Conductor Valentina Peleggi

Peleggi refused the easy route. She treated the overture as the four-scene drama Rossini built: a sunrise scored for a choir of solo cellos, a thunderstorm, a pastoral calm with a wind solo calling across it, and only then the cavalry charge. The opening cellos took their time, warm and grave, in no hurry to arrive. The storm broke hard and shut just as fast. The seam into the finale was the test, and she passed it: the gallop arrived as a consequence of everything before it rather than a showstopper grafted on at the end. The famous rhythm drove without bolting. The orchestra stayed clean at speed.

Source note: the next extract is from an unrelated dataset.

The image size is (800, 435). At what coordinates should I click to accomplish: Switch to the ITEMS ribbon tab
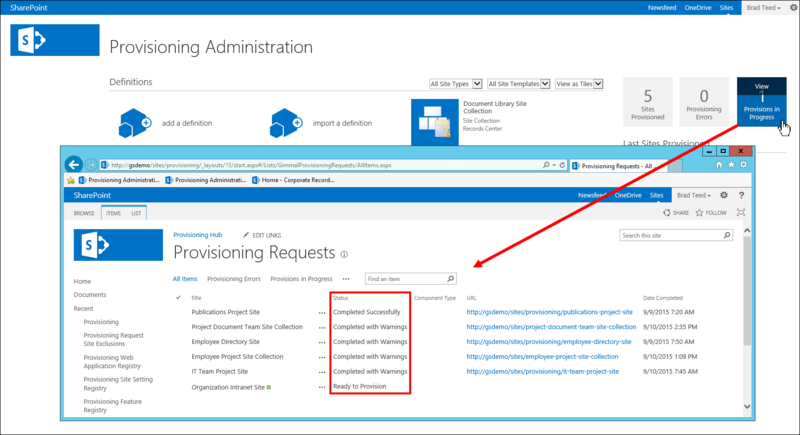tap(113, 213)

The program then took its first step inward. Pietro Mascagni’s Intermezzo from Cavalleria Rusticana is a short orchestral passage lifted from the middle of an 1890 one-act opera about jealousy and murder in a Sicilian village. In the opera, it falls at the cruelest moment, a few minutes of orchestral calm before blood is spilled. Cut loose from the story, it survives as four minutes of pure ache. This is where the pit conductor showed. Peleggi opened the strings into a wide, glowing tone and shaped the long melody the way a singer shapes it, breathing where a voice breathes and leaning where a voice leans. She kept it a step short of weeping. That restraint was the whole point. The tune carries its own sorrow and needs no extra pressure.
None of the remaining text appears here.